For each line of the material, write out an exact copy.

◇ ◇ ◇ ◇

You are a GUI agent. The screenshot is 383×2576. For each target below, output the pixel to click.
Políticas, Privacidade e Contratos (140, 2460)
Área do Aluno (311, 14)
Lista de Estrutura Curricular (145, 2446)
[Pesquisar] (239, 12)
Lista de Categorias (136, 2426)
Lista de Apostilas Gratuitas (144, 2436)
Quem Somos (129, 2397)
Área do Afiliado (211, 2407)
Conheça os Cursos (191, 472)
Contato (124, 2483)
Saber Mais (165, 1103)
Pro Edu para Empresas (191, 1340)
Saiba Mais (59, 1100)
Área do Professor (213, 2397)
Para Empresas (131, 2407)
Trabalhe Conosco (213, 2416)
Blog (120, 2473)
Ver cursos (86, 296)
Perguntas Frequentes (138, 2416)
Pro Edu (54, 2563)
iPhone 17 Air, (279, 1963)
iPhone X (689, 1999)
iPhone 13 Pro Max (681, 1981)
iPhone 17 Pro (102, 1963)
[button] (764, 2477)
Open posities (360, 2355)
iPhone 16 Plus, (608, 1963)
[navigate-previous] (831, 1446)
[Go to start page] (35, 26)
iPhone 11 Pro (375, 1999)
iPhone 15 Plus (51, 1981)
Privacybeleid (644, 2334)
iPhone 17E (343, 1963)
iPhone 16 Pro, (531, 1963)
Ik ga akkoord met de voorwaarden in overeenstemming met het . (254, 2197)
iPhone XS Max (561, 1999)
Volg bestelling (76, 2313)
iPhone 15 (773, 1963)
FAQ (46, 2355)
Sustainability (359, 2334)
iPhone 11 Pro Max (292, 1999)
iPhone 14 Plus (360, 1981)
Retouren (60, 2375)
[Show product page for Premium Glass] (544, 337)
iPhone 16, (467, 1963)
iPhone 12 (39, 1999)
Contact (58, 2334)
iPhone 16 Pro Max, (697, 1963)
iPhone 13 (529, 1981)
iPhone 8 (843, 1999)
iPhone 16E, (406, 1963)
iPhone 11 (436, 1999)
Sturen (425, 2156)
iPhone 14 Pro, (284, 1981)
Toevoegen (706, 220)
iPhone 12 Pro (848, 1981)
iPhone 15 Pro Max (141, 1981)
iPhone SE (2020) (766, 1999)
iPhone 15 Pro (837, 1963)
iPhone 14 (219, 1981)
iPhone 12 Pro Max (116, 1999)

◇ ◇ ◇ ◇

» **Solution for this exercise**
You are a GUI agent. The screenshot is 383×2576. For each target below, output the pixel to click.
Políticas, Privacidade e Contratos (140, 2460)
Área do Aluno (311, 14)
Lista de Estrutura Curricular (145, 2446)
[Pesquisar] (239, 12)
Lista de Categorias (136, 2426)
Lista de Apostilas Gratuitas (144, 2436)
Quem Somos (129, 2397)
Área do Afiliado (211, 2407)
Conheça os Cursos (191, 472)
Contato (124, 2483)
Saber Mais (165, 1103)
Pro Edu para Empresas (191, 1340)
Saiba Mais (59, 1100)
Área do Professor (213, 2397)
Para Empresas (131, 2407)
Trabalhe Conosco (213, 2416)
Blog (120, 2473)
Ver cursos (86, 296)
Perguntas Frequentes (138, 2416)
Pro Edu (54, 2563)
iPhone 17 Air, (279, 1963)
iPhone X (689, 1999)
iPhone 13 Pro Max (681, 1981)
iPhone 17 Pro (102, 1963)
[button] (764, 2477)
Open posities (360, 2355)
iPhone 16 Plus, (608, 1963)
[navigate-previous] (831, 1446)
[Go to start page] (35, 26)
iPhone 11 Pro (375, 1999)
iPhone 15 Plus (51, 1981)
Privacybeleid (644, 2334)
iPhone 17E (343, 1963)
iPhone 16 Pro, (531, 1963)
Ik ga akkoord met de voorwaarden in overeenstemming met het . (254, 2197)
iPhone XS Max (561, 1999)
Volg bestelling (76, 2313)
iPhone 15 (773, 1963)
FAQ (46, 2355)
Sustainability (359, 2334)
iPhone 11 Pro Max (292, 1999)
iPhone 14 Plus (360, 1981)
Retouren (60, 2375)
[Show product page for Premium Glass] (544, 337)
iPhone 16, (467, 1963)
iPhone 12 (39, 1999)
Contact (58, 2334)
iPhone 16 Pro Max, (697, 1963)
iPhone 13 (529, 1981)
iPhone 8 (843, 1999)
iPhone 16E, (406, 1963)
iPhone 11 (436, 1999)
Sturen (425, 2156)
iPhone 14 Pro, (284, 1981)
Toevoegen (706, 220)
iPhone 12 Pro (848, 1981)
iPhone 15 Pro Max (141, 1981)
iPhone SE (2020) (766, 1999)
iPhone 15 Pro (837, 1963)
iPhone 14 (219, 1981)
iPhone 12 Pro Max (116, 1999)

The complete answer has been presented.